▸ PROBLEM DESCRIPTION
Exactly the lines from the one containing "The height and width of the screenshot is (696, 744)." through the final line of the data are to be written out again, with nothing added.

────

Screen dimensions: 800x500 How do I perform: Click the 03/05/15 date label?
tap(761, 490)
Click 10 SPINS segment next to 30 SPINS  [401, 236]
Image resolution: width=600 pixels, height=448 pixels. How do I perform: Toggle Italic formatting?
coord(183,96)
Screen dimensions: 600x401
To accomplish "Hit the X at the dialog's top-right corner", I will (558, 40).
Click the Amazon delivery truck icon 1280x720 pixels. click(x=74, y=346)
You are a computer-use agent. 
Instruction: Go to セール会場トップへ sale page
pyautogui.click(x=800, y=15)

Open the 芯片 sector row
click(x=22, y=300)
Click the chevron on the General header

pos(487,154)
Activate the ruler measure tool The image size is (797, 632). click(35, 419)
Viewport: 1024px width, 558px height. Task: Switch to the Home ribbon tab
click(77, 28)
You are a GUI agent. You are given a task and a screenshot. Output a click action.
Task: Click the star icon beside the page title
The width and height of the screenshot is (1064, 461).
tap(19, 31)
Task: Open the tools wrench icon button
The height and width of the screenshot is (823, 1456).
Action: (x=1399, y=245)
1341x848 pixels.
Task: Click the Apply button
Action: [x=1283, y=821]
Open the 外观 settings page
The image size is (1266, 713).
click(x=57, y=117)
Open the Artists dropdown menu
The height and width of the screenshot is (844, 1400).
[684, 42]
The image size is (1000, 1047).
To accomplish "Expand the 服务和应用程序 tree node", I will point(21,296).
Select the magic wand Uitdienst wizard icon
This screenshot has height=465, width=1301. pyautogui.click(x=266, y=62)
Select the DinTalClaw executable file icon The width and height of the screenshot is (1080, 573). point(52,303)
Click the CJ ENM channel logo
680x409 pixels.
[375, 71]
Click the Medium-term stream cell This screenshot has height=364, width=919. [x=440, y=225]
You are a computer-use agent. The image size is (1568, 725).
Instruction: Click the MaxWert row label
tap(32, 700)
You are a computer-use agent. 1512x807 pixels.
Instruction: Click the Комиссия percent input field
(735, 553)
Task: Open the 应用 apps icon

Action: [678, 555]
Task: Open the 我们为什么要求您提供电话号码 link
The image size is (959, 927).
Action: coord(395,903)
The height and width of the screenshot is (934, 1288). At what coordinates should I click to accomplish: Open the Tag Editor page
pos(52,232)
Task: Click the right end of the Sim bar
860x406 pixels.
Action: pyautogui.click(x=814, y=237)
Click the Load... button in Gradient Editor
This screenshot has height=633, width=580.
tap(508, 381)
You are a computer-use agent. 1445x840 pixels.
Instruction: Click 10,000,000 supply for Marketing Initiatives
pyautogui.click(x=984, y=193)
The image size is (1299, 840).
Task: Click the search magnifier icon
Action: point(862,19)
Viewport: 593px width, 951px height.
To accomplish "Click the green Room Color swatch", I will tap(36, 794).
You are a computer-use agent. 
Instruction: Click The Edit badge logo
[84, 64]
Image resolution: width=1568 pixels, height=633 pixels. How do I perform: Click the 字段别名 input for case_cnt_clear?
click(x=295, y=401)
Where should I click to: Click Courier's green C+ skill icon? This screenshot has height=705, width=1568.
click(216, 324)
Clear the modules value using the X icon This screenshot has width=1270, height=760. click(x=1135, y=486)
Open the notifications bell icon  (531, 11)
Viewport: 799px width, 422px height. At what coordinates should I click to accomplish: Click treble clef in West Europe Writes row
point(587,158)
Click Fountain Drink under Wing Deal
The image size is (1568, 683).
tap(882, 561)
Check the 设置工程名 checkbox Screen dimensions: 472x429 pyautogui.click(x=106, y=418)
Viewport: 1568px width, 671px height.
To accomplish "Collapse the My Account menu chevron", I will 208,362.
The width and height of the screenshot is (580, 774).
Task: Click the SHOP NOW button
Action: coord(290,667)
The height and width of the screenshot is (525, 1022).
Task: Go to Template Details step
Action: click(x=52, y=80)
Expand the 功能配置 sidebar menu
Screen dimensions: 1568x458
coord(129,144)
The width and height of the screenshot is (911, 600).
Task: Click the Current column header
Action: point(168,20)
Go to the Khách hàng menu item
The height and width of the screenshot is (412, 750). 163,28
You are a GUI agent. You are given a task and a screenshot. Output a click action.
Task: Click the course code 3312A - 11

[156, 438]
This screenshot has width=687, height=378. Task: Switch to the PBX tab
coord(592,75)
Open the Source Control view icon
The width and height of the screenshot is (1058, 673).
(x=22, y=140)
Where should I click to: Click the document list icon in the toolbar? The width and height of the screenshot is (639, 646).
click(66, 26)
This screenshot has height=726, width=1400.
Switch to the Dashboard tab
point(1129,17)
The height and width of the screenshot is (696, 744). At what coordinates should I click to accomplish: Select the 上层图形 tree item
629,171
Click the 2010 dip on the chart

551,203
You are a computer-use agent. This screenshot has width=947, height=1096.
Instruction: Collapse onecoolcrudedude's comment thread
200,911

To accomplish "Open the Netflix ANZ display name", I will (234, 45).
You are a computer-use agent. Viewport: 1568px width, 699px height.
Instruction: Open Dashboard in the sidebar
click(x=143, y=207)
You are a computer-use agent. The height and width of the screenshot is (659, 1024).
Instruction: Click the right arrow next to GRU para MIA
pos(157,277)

────

▸ RESULT FOR THIS TASK
The height and width of the screenshot is (696, 744). At what coordinates should I click to accomplish: Select the 上层图形 tree item
629,171
Click the 2010 dip on the chart

551,203
You are a computer-use agent. This screenshot has width=947, height=1096.
Instruction: Collapse onecoolcrudedude's comment thread
200,911

To accomplish "Open the Netflix ANZ display name", I will (234, 45).
You are a computer-use agent. Viewport: 1568px width, 699px height.
Instruction: Open Dashboard in the sidebar
click(x=143, y=207)
You are a computer-use agent. The height and width of the screenshot is (659, 1024).
Instruction: Click the right arrow next to GRU para MIA
pos(157,277)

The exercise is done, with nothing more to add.